Facebook introduced XLM-R in 2019 and M2M-100 more recently, which is the first multilingual translation model. It can translate 100 languages without any English input or data.

The Rise of Low-Code Tools

Back in the day, if you wanted to develop an NLP model, you required in-depth knowledge of AI & ML, coding, open-source libraries, and much more. Not anymore, as low-code tools are making things easier. 

While low-code or no-code tools have been out there for a while, their popularity has been limited to web and software development. In 2021, we might witness the rise of these tools in the NLP arena as well. 

MonkeyLearn, a SaaS company, is aiming to democratize ML and NLP, making them accessible to non-technical users. The company has developed a point-and-click model builder that enables you to build, train, and integrate sentimental analysis and text classification models. 

The Collaboration of Supervised and Unsupervised Learning

Supervised learning is a machine learning process that includes mapping an input to an output based on example input-output pairs.

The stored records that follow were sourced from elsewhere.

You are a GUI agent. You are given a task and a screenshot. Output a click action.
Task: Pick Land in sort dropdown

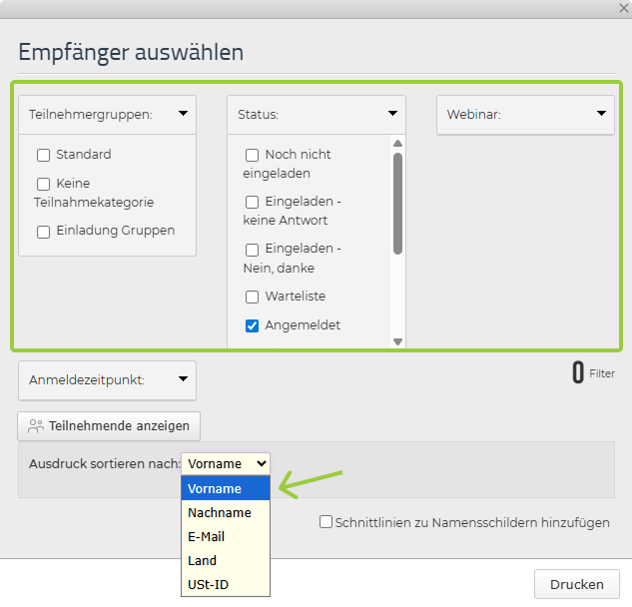tap(202, 560)
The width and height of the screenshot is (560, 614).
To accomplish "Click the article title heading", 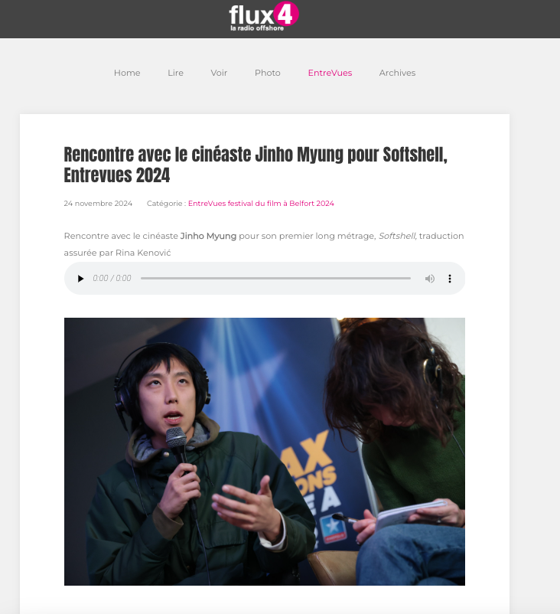I will [x=256, y=165].
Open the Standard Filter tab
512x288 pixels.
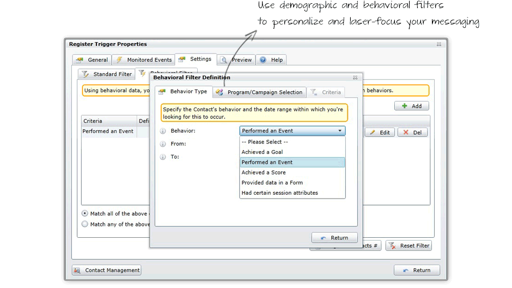pyautogui.click(x=107, y=74)
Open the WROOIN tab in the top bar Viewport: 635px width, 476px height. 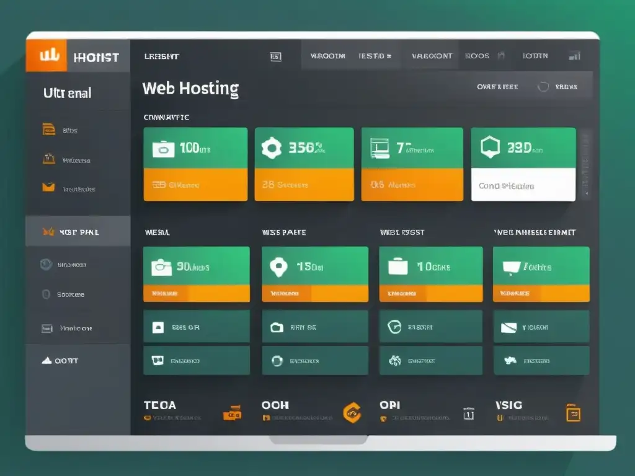pos(327,56)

On the other hand, unsupervised learning doesn’t comprise any input-output pairs or learning models. The model works on its own to discover potential learning possibilities.

Both supervised and unsupervised learning have their set of advantages and drawbacks. While supervised learning is more specific and can be helpful in classification problems, its capability to handle complex tasks is limited. On the other hand, unsupervised learning is beneficial as no labeling data is required, which makes the classification task quicker. But on the downside, it doesn’t allow you to map or estimate results.

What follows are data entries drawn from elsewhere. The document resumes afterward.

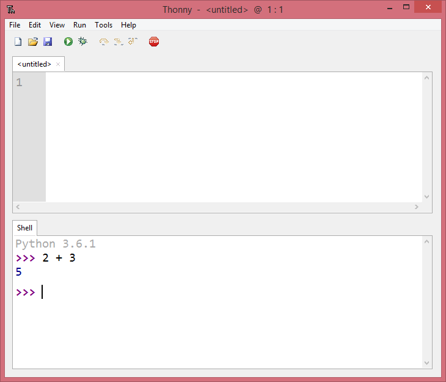Click the Step over debug icon

coord(104,42)
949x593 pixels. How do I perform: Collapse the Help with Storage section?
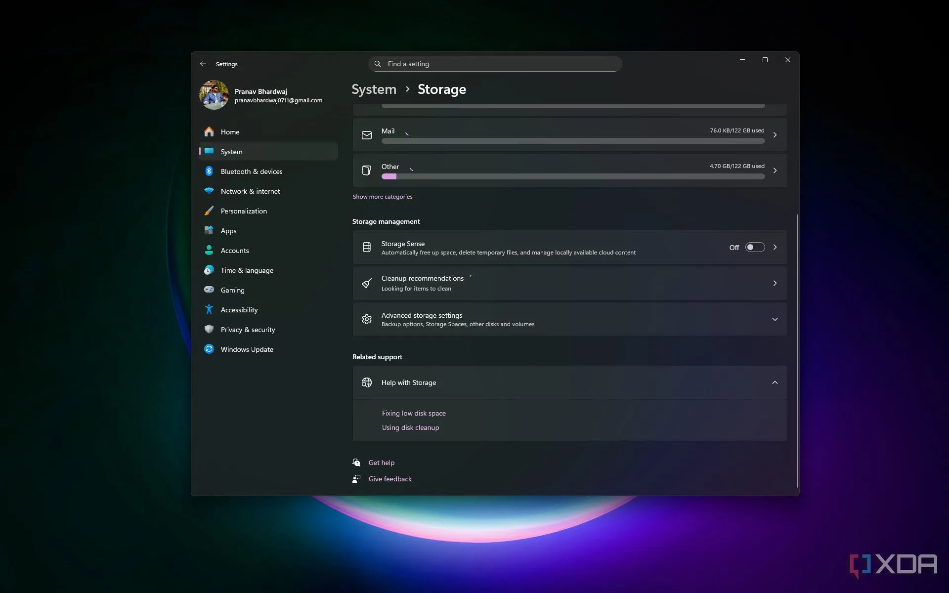pos(775,382)
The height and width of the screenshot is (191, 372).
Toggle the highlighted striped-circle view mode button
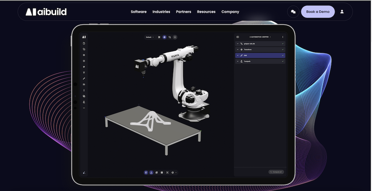pyautogui.click(x=164, y=37)
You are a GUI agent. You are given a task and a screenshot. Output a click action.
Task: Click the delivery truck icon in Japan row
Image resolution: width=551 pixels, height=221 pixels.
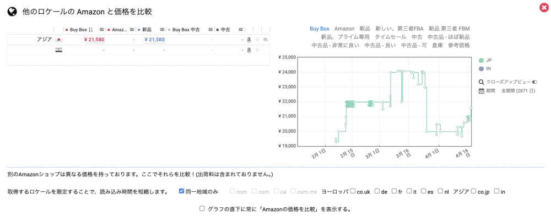pos(266,40)
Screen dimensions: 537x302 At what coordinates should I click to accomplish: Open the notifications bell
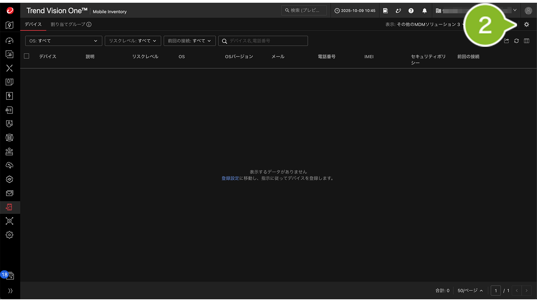[x=424, y=11]
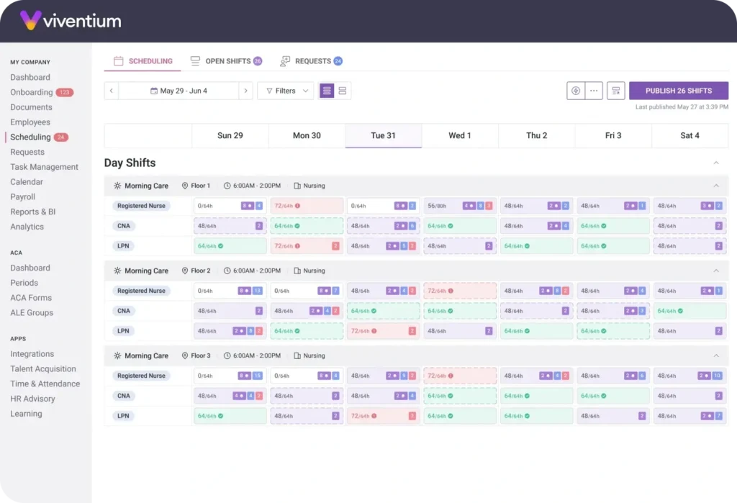Image resolution: width=737 pixels, height=503 pixels.
Task: Collapse Morning Care Floor 1 group
Action: 715,186
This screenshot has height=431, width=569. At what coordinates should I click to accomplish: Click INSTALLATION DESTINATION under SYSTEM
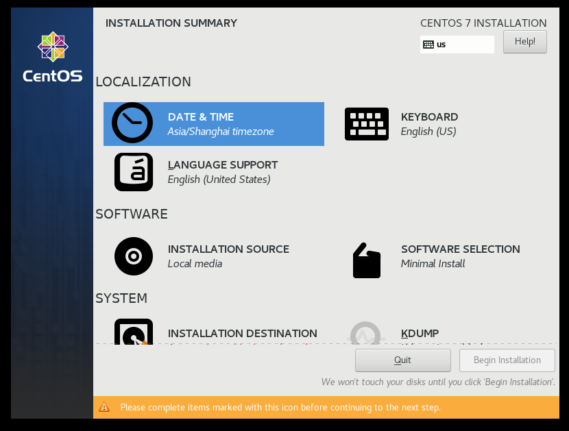(x=243, y=333)

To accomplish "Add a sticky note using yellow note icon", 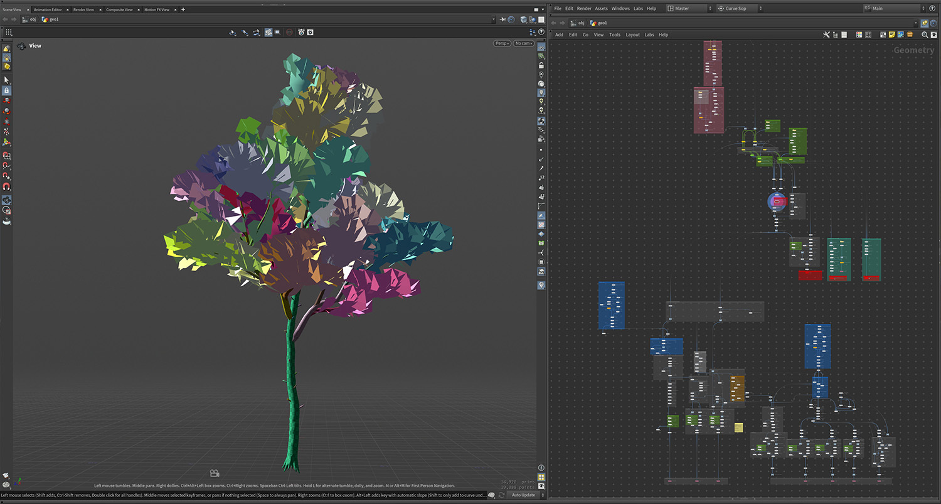I will pos(891,35).
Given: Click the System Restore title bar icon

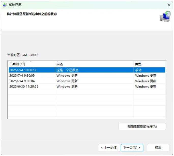Looking at the screenshot, I should point(5,5).
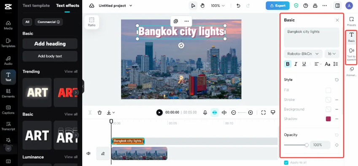This screenshot has width=358, height=166.
Task: Toggle the Apply to all checkbox
Action: [x=286, y=163]
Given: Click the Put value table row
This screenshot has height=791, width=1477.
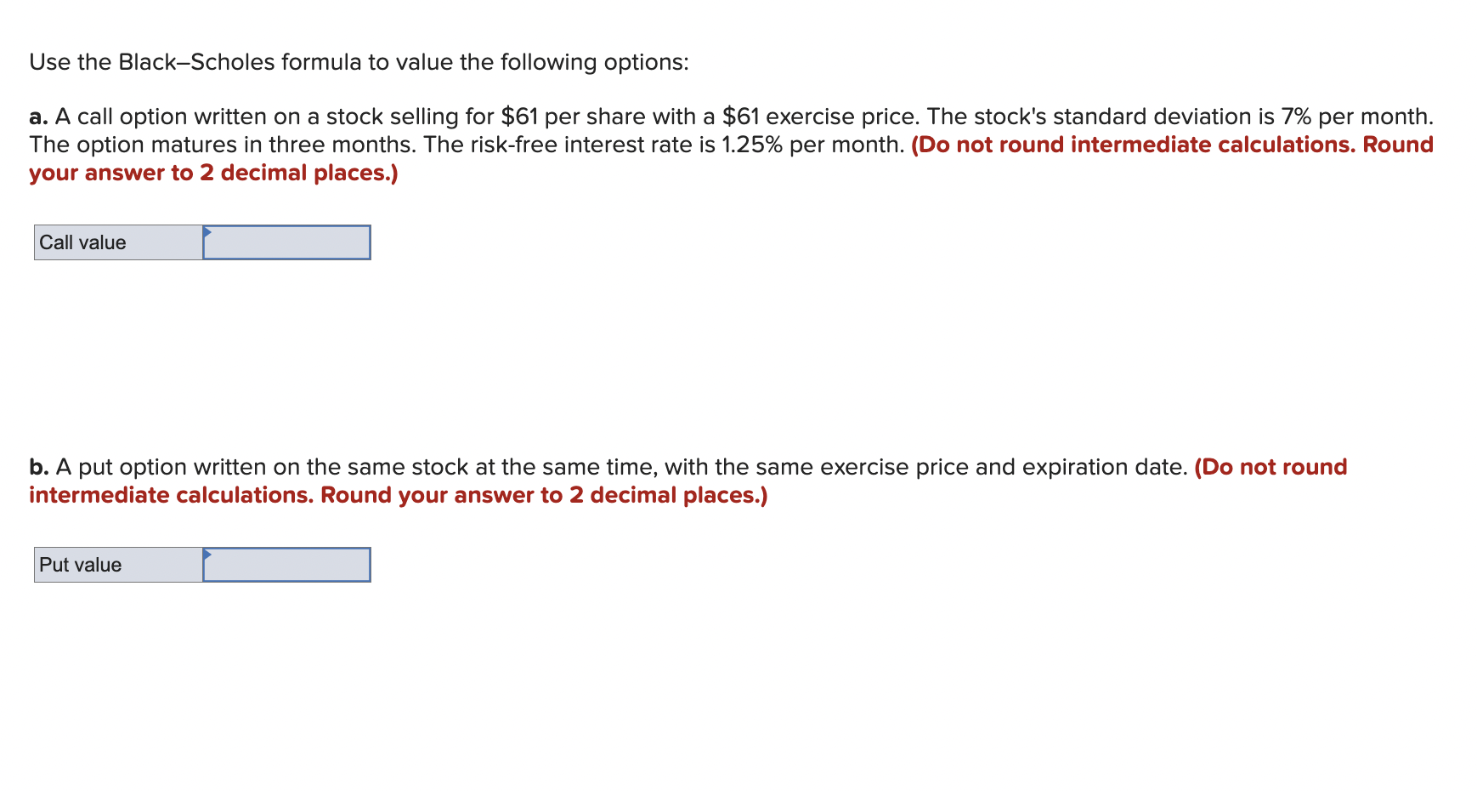Looking at the screenshot, I should pos(202,565).
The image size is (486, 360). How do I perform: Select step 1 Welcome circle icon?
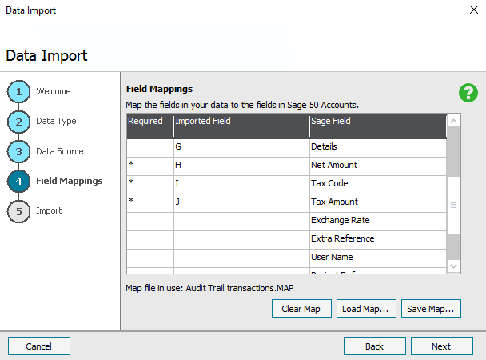pos(19,92)
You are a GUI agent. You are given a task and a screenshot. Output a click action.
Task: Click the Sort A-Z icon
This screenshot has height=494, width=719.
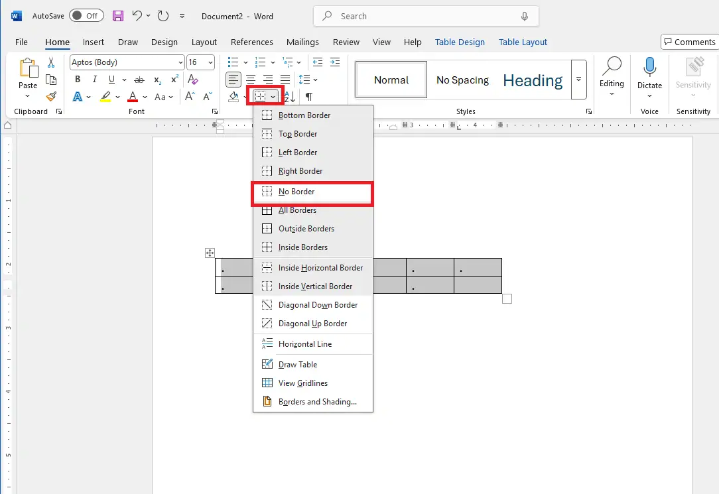(x=290, y=97)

To bridge this gap between supervised and unsupervised learning, NLP solution providers are combining the two learning models. This amalgamation of the two models has shown to boost ML models’ performance.

Sentiment Analysis on Social Media

Social media is no longer a place where people would share vacation pics and what they had for lunch. It has become a data mine for companies, as copious amounts of data are generated on social media platforms every day. However, the data is raw, and making sense of all the information manually isn’t possible.

NLP has traditionally been used as a tool to resolve the exact same problem. You can work with a natural language processing company and determine what your customers talk about your brand.

However, the language people use on social media isn’t the same as they use when writing an email or leaving a product review. For example, the word “ridiculous” is a negative word, which means something worthy of ridicule. However, it can casually be used to denote something that is unbelievably or absurdly good. Traditional NLP models may struggle to discriminate between these different meanings of the same word.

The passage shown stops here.